_SHORT PROBLEM 1_
In the text on building a CodeFix symbol table, what file are the results written to by default?
_SHORT PROBLEM 2_
Set down the part of the CodeFix symbol table text starting at "This section will" and ending at "considered date related.".

_TEXT SHOWN_
......

This section will discuss how to build your own CodeFix symbol table.
The generation of symbol tables requires the extraction of symbols a large set of C/C++ which is know to contain 'date' related computation in your organization. Most likely after the generation of the initial symbol table some pruning will be required to reject base types that are not considered date related.
For example,
Check -rcollect.cc datecode.c
In the above example, expert system rule script symbol.cc contains the 'rules' for building the symbol table from the known date code in the example datecode.c.
The results will be written to the file symbol.tmp, by default. If a name other than symbol.tmp is desired then the file symbol.cc must be modified.
If there is more than one file to be included, the wild card option (*) may be used before the dot-c suffix.
What follows is a simple 'C' example of symbol table generation.
1: typedef struct DATE_INFO
2: {
3: int year;
4: int month;
5: int day;
6: } DI;
7: DI dtglo; // global
8: enum DATE { year=1900 };
9: // simple 'date' example
10: struct DATE_INFO bridge_2to4 (struct DATE_INFO *date)
11: {
12: int y2, y4;
13: struct DATE_INFO ywd; // local
14:
15: y2 = date->year;
16:
17: if ( y2 > 49 )
18: y4 = y2 + 1900;
19: else
20: y4 = y2 + 2000;
21:
22: ywd.year = y4; // local usage
23:
24: dtglo.year = y4; // global usage
25:
26: return (ywd);
27: }
For the above case the initial generated symbol table would appear as follows.
DM year 2 DATE_INFO // data member 'year' from line 3
DM month 2 DATE_INFO
DM day 2 DATE_INFO
GT DATE_INFO 3 // GT - Global Tag 'DATE_INFO'
GD DI 26 26
GD dtglo 28 26 // GD - Global Definition
ED year 6 // Enum
GT DATE 1
LD date 26 26 // Local Definition
FD bridge_2to4 26 0 // function definition
LD y2 bridge_2to4 6 6
LD y4 bridge_2to4 6 6
LD ywd bridge_2to4 26 26
· note file name info and line number, author, other information is kept internally.
The initial pass of CodeFix for Y2K collection is the generation of this intermediate symbol table containing the base information on all symbols defined. The constants shown can be found in the appendix and contain type information both current and base for complex types.
The next step is determination of whether a date usage is found in the source example.
Given input source code in the form of a singled file or complete project including many files a symbol table is generated as shown in the previous section.
The basic concept of identification is finding all use of symbols that meet the criteria of the 'Y2K' keyword list, and then generating a subset symbol table of the original definitions meeting those criteria.
What follows is an intermediate form of the source example in this section. Where the first character identifies source origination.
Where first character in record means:
* The file name
- Source Header File ( This data is not emitted to the final output )
+ Source from file
Note that before all usage of date symbols there is inserted code identified by the control string '$DATE$', all symbols defined that meet the criteria of Y2K keywords are marked for there usage, prior to use. This intermediate step helps identify potential Y2K usage of all symbols.
*//$DATE$ MN b.c
+
+#include "b.h"

......

_RECORDED DATA_

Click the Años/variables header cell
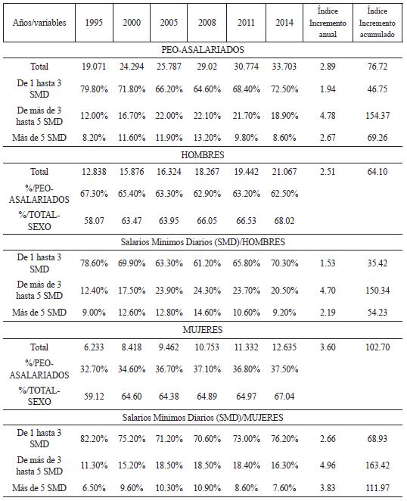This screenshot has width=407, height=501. coord(40,23)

......

_EXPECTED ANSWER 1_
symbol.tmp

_EXPECTED ANSWER 2_
This section will discuss how to build your own CodeFix symbol table.
The generation of symbol tables requires the extraction of symbols a large set of C/C++ which is know to contain 'date' related computation in your organization. Most likely after the generation of the initial symbol table some pruning will be required to reject base types that are not considered date related.